创伤性脑损伤患者早期凝血功能紊乱的发生危险因素分析及临床意义
Analysis of Risk Factors for Early Coagulopathy in Patients with Traumatic Brain Injury and Its Clinical Significance
摘要: 目的:探讨创伤性脑损伤(Traumatic Brain Injury, TBI)患者早期凝血功能紊乱的发生危险因素,为临床早期识别、干预及改善预后提供参考依据。方法:回顾性收集2022年1月至2024年1月于新疆医科大学第六附属医院急诊创伤中心住院治疗的156例TBI患者的临床资料,根据患者伤后24 h内凝血功能检查结果分为凝血功能紊乱组(病例组)和凝血功能正常组(对照组)。收集患者的基线资料、损伤相关指标、临床干预措施等潜在危险因素,采用单因素分析筛选差异有统计学意义的变量,再通过多因素Logistic回归分析确定TBI患者早期凝血功能紊乱的独立危险因素。结果:156例TBI患者中,早期凝血功能紊乱的发生率为48.08% (75/156)。单因素分析显示,年龄 ≥ 60岁、格拉斯哥昏迷量表(GCS)评分 ≤ 8分、硬膜下血肿、脑内血肿、蛛网膜下腔出血、损伤严重程度评分(ISS) ≥ 25分、低血压、低氧血症、大量输血(≥4U)、手术治疗、合并其他部位损伤等因素与TBI患者早期凝血功能紊的发生相关(P < 0.05)。多因素Logistic回归分析显示,GCS评分 ≤ 8分(OR = 3.852, 95% CI: 1.863~7.965, P < 0.001)、ISS评分 ≥ 25分(OR = 3.215, 95% CI: 1.587~6.513, P = 0.001)、低血压(OR = 2.987, 95% CI: 1.423~6.265, P = 0.004)、大量输血(≥4U) (OR = 2.764, 95% CI: 1.312~5.827, P = 0.008)及合并蛛网膜下腔出血(OR = 2.543, 95% CI: 1.231~5.256, P = 0.012)是TBI患者早期凝血功能紊乱的独立危险因素。
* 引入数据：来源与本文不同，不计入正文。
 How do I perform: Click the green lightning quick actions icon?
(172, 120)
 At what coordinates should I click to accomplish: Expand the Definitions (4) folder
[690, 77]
结论:TBI患者早期凝血功能紊乱发生率较高,GCS评分 ≤ 8分、ISS评分 ≥ 25分、低血压、大量输血及合并蛛网膜下腔出血是其独立危险因素,临床需针对这些高危因素加强监测与干预,以降低凝血功能紊乱的发生风险。
Abstract: Objective: To investigate the risk factors for early coagulopathy in patients with Traumatic Brain Injury (TBI) and to provide a reference for early clinical identification, intervention, and prognosis improvement. Methods: Clinical data of 156 TBI patients hospitalized in the Emergency Trauma Center of the Sixth Affiliated Hospital of Xinjiang Medical University from January 2022 to January 2024 were retrospectively collected. Based on coagulation test results within 24 hours post-injury, patients were divided into a coagulopathy group (case group) and a normal coagulation function group (control group). Baseline data, injury-related indicators, clinical interventions, and other potential risk factors were collected. Univariate analysis was used to screen variables with statistically significant differences, followed by multivariate logistic regression analysis to identify independent risk factors for early coagulopathy in TBI patients. Results: Among the 156 TBI patients, the incidence of early coagulopathy was 48.08% (75/156). Univariate analysis showed that age ≥60 years, Glasgow Coma Scale (GCS) score ≤ 8, subdural hematoma, intracerebral hematoma, subarachnoid hemorrhage, Injury Severity Score (ISS) ≥25, hypotension, hypoxemia, massive transfusion (≥4 units), surgical treatment, and combined injuries in other body regions were associated with the occurrence of early coagulopathy in TBI patients (P < 0.05). Multivariate logistic regression analysis identified GCS score ≤8 (OR = 3.852, 95% CI: 1.863~7.965, P < 0.001), ISS score ≥25 (OR = 3.215, 95% CI: 1.587~6.513, P = 0.001), hypotension (OR = 2.987, 95% CI: 1.423~6.265, P = 0.004), massive transfusion (≥4 units) (OR = 2.764, 95% CI: 1.312~5.827, P = 0.008), and combined subarachnoid hemorrhage (OR = 2.543, 95% CI: 1.231~5.256, P = 0.012) as independent risk factors for early coagulopathy in TBI patients. Conclusion: The incidence of early coagulopathy is high in TBI patients. Independent risk factors include GCS score ≤8, ISS score ≥25, hypotension, massive transfusion, and combined subarachnoid hemorrhage. Clinical practice should enhance monitoring and intervention targeting these high-risk factors to reduce the risk of coagulopathy.